China hopes US Congress will help enhance ties

By Sun Shangwu and Chen Jialu (China Daily)
Updated: 2006-11-10 07:26

China hopes the new US Congress plays a constructive role in strengthening Sino-US relations, the Foreign Ministry said Thursday.

Spokeswoman Jiang Yu made the remarks at a regular press conference in response to Democrats capturing both chambers of the US Congress in Tuesday's mid-term elections.

Nancy Pelosi, 66, became speaker-elect of the House of Representatives. She has criticized China's human rights record, opposed normal trading relations with China in the 1990s and was against Beijing being awarded the 2008 Olympics.

Developing healthy and stable Sino-US ties is the consensus reached by both Republicans and Democrats, said Jiang.

"We believe that all people of insight in the US, including Republicans and Democrats, hold similar views (that good bilateral ties serve the interests of the two countries),"said Jiang.

Turning to the resignation of US Defence Secretary Donald Rumsfeld, Jiang said China will continue to make efforts with the US to strengthen military exchanges, increase mutual understanding and trust, and handle each other's concerns sensitively.

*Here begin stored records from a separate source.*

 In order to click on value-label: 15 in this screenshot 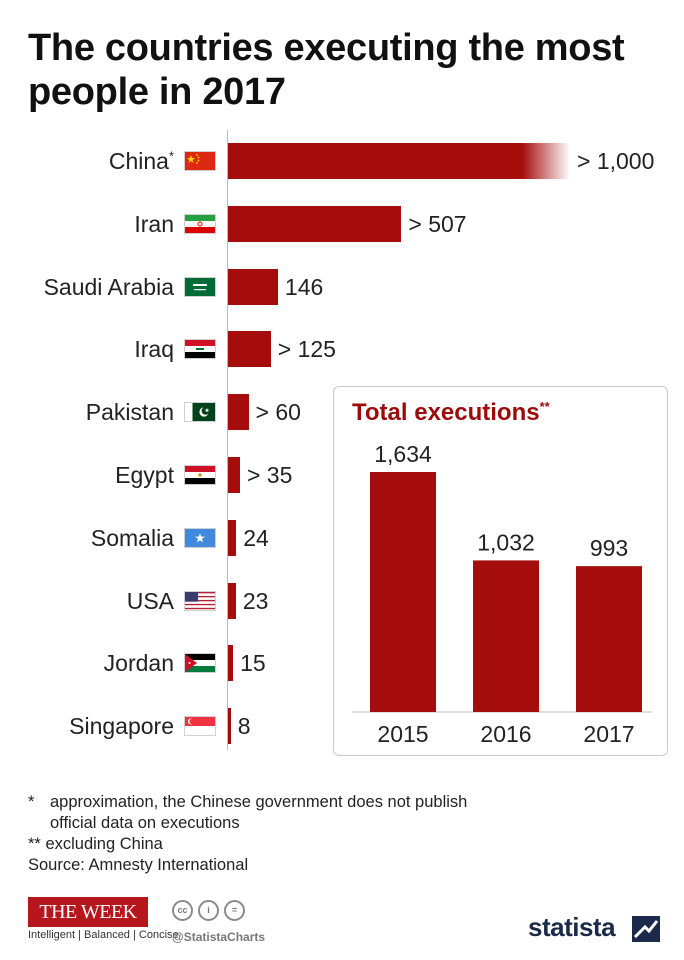, I will do `click(253, 664)`.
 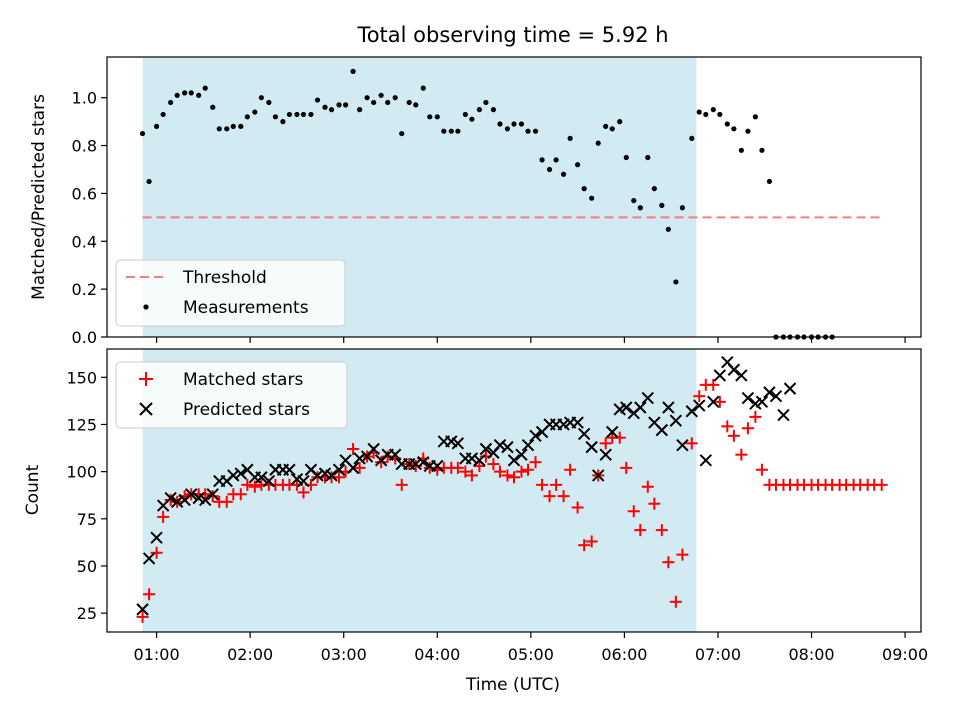 What do you see at coordinates (624, 654) in the screenshot?
I see `bottom-x-tick-label: 06:00` at bounding box center [624, 654].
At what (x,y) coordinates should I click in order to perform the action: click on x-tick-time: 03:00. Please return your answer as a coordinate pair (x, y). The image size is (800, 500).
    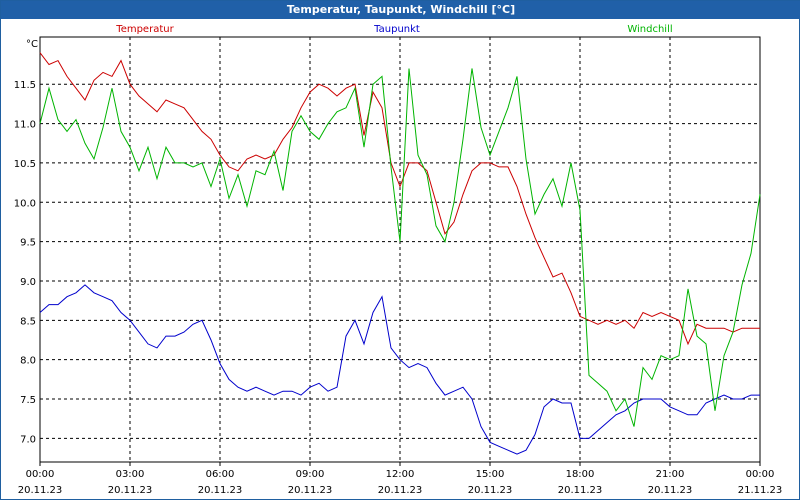
    Looking at the image, I should click on (130, 474).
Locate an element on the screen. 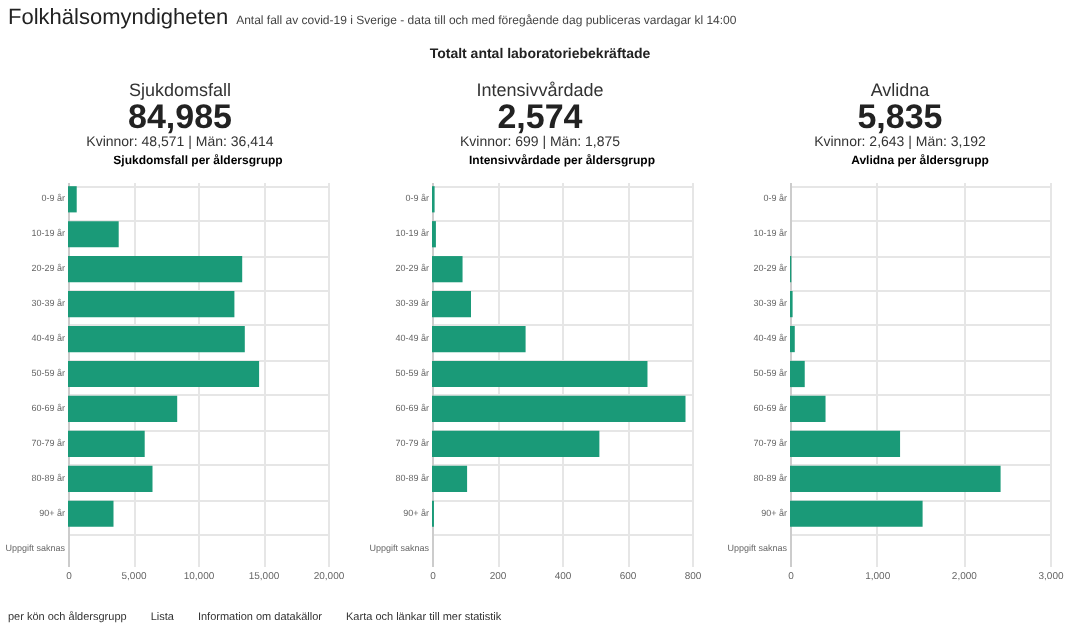 The height and width of the screenshot is (640, 1080). text: Folkhälsomyndigheten is located at coordinates (118, 18).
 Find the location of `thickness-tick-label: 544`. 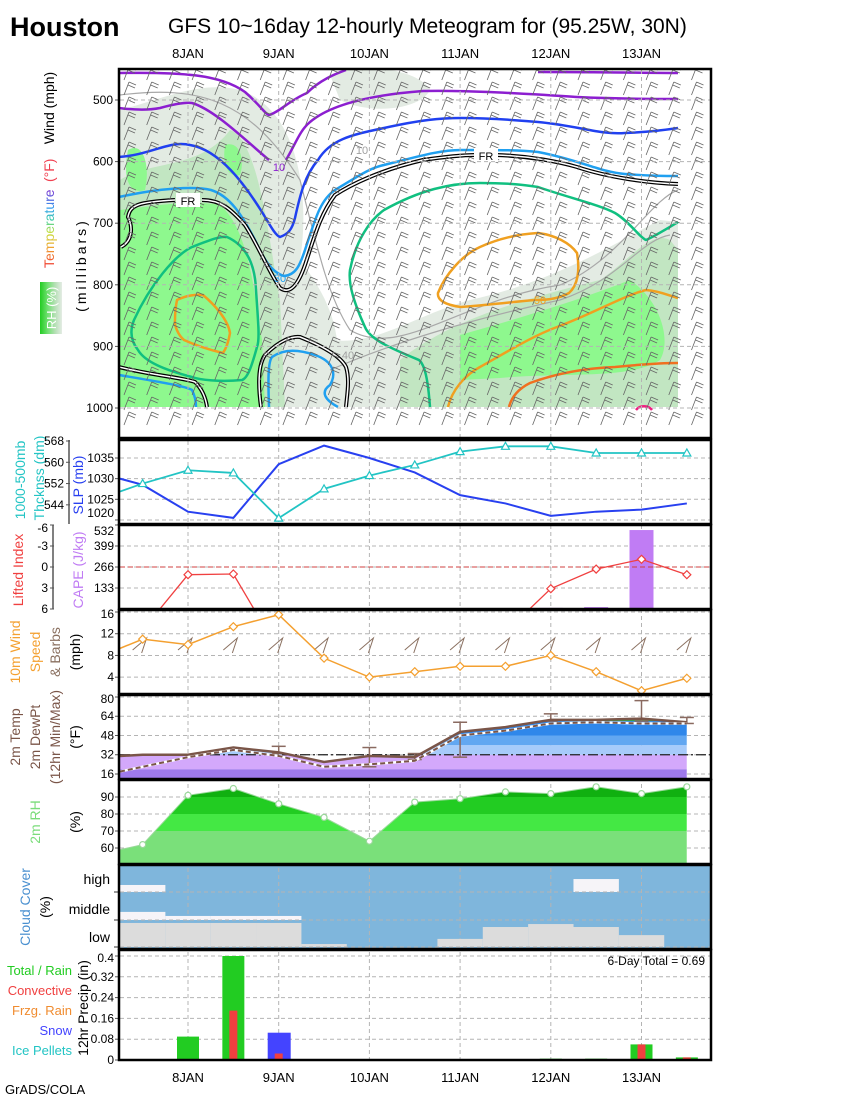

thickness-tick-label: 544 is located at coordinates (54, 505).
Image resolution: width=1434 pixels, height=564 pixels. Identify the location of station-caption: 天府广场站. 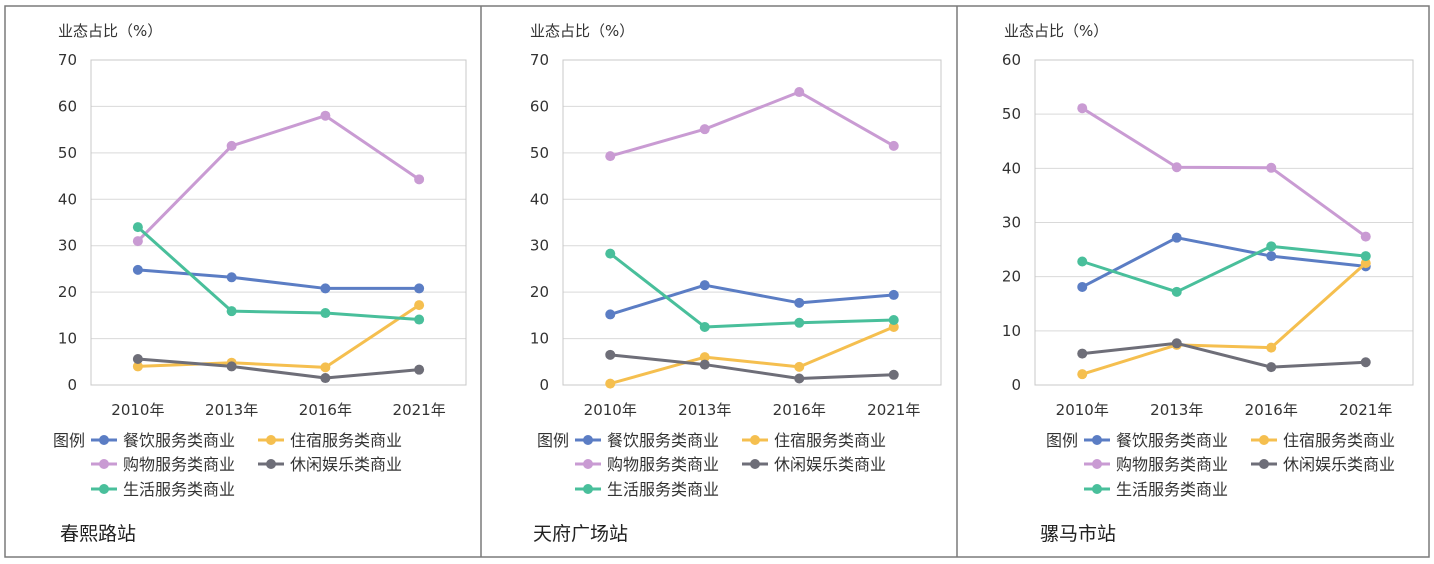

After years of defending his secretary of defence, US President George W. Bush announced Rumsfeld's resignation within hours of the Democrats' triumph in congressional elections.

The Iraq War was the central issue of Rumsfeld's nearly six-year tenure, and unhappiness with the war was reportedly a major element of voter dissatisfaction on Tuesday and the main impetus for his departure.

Bush appointed former Central Intelligence Agency (CIA) Director Robert Gates as the new defence secretary.

East China Sea

Jiang said that Japan's concern over China's exploration of a gas field in the East China Sea was "unnecessary."

"The Chinese oil and gas exploitation are legitimate activities in China's near sea and on its continental shelf," said Jiang.

On Wednesday, Japanese officials expressed concern about the operation of the Bajiaoting platform in the Pinghu oil and gas field in the East China Sea.

On Six-Party Talks, Jiang said that Chinese and Russian vice-foreign ministers met in Beijing on Wednesday to discuss the appropriate handling of the nuclear issue on the Korean Peninsula.

Vice-Foreign Minister Wu Dawei and Russian Deputy Foreign Minister Alexander Alexeyev exchanged views on the Democratic People's Republic of Korea (DPRK) nuclear issue, said Jiang.

Alexeyev also met US Undersecretary of State Nicholas Burns yesterday in Beijing to discuss how to restart disarmament talks with DPRK.